◆ EXCERPT:
# car parking near Croke Park?



## tina27a (3 Sep 2007)

We are coming to Croke Park in October for the Police concert.I'm sick of having to pay out another 220 euro for accomodation when i go to concerts in Dublin so this time we're going to drive up and drive back again to Cork after the concert.
I'd like some info for where we could park our car when we get there and then be able to leave again after the concert.
I don't really mind if we have to walk for a little bit(maybe half hour) or is this asking too much?
Or is there somewhere in the suberbs we could leave the car and get a bus into the city?
Any advice would be great,thanks,


----------



## gipimann (3 Sep 2007)

There's a Q-park on Marlborough St which is open 24/7 and has an overnight rate (5pm to 11am next day) of €6.  That's very convenient for Croker.

Link to their site [broken link removed]

Alternatively, you could park & ride at the Red Cow and get the Luas to Abbey St / Busaras.


----------



## shesells (3 Sep 2007)

Or come a bit West, we'll be parking at Coolmine Station in Blanch and getting the train from their to Drumcondra. Very handy!


----------



## Lauren (4 Sep 2007)

tina, where will be be approaching from?


----------



## car (4 Sep 2007)

> I'm sick of having to pay out another 220 euro for accomodation when i go to concerts in Dublin so this time we're going to drive up and drive
> back again to Cork after the concert.



Park and ride at red cow the way to go alright, but theres an IBIS hotel opposite the red cow roundabout park and ride, 2 mins walk, should be able to get a room there for the night for around the 100e mark.  6e return on the luas to bring you 10 minutes walk from croker.


----------



## DACMAN (4 Sep 2007)

I parked just off the Drumcondra Road - Residential area near the Cat & Cradle Pub- last Sunday, its 20 min's from Croker - after the match I took the Airport Road onto the M50 then onto the N7 and was back in Limerick in 2 1/2 hours


----------



## bobk (4 Sep 2007)

why don't you stay in an €70 b&b instead?


----------



## Lauren (4 Sep 2007)

◆ WRITTEN INSTRUCTION 1: Update the Croke Park parking thread from "I don't really" to "gipimann (3 Sep 2007)", changing "bus" to "train".

◆ Records from a pointing dataset:
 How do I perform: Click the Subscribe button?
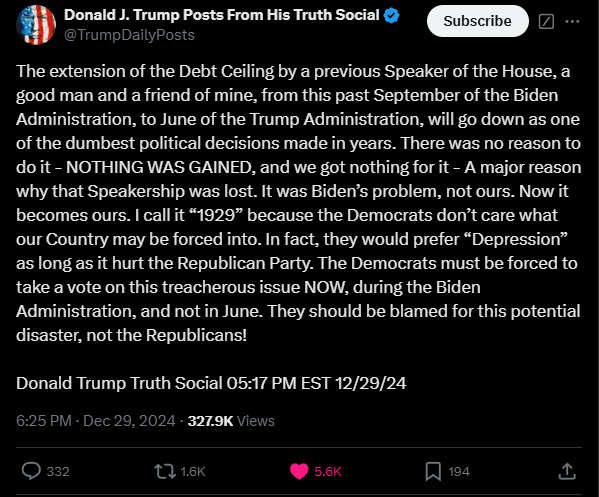point(478,21)
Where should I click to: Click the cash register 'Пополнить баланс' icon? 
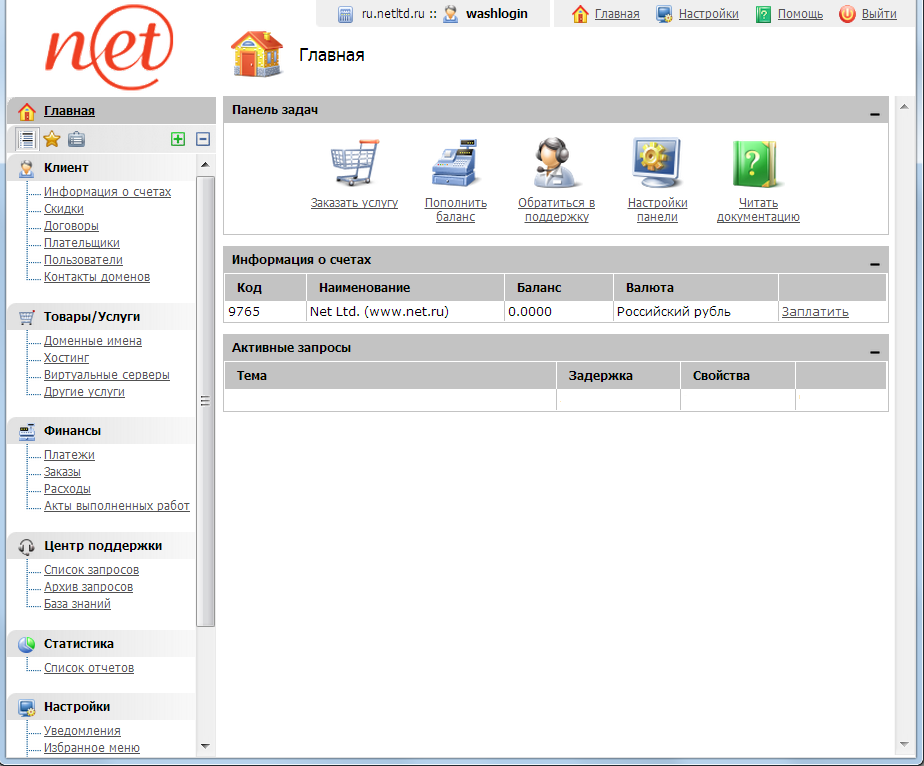(x=455, y=163)
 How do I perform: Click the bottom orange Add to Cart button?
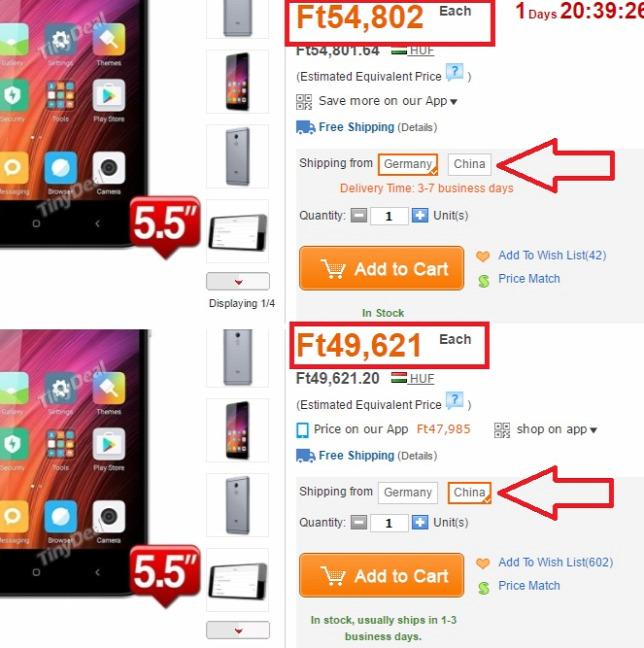point(381,576)
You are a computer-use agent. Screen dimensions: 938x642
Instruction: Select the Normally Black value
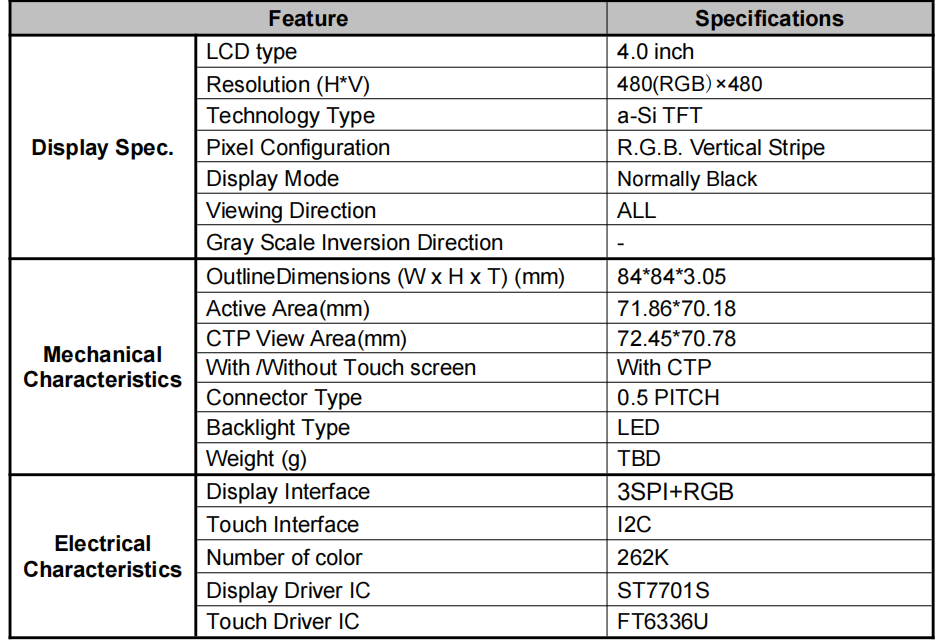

◆ WRITTEN INSTRUCTION 2: Duplicate all of the records from the pointing dataset line for line, leaving the pictures out.

◆ RIGHT ANSWER 1:
I don't really mind if we have to walk for a little bit(maybe half hour) or is this asking too much?
Or is there somewhere in the suberbs we could leave the car and get a train into the city?
Any advice would be great,thanks,


----------



## gipimann (3 Sep 2007)

◆ RIGHT ANSWER 2:
 How do I perform: Click the Subscribe button?
point(478,21)
Where should I click to: Click the cash register 'Пополнить баланс' icon? 
(x=455, y=163)
 How do I perform: Click the bottom orange Add to Cart button?
point(381,576)
You are a computer-use agent. Screen dimensions: 938x642
Instruction: Select the Normally Black value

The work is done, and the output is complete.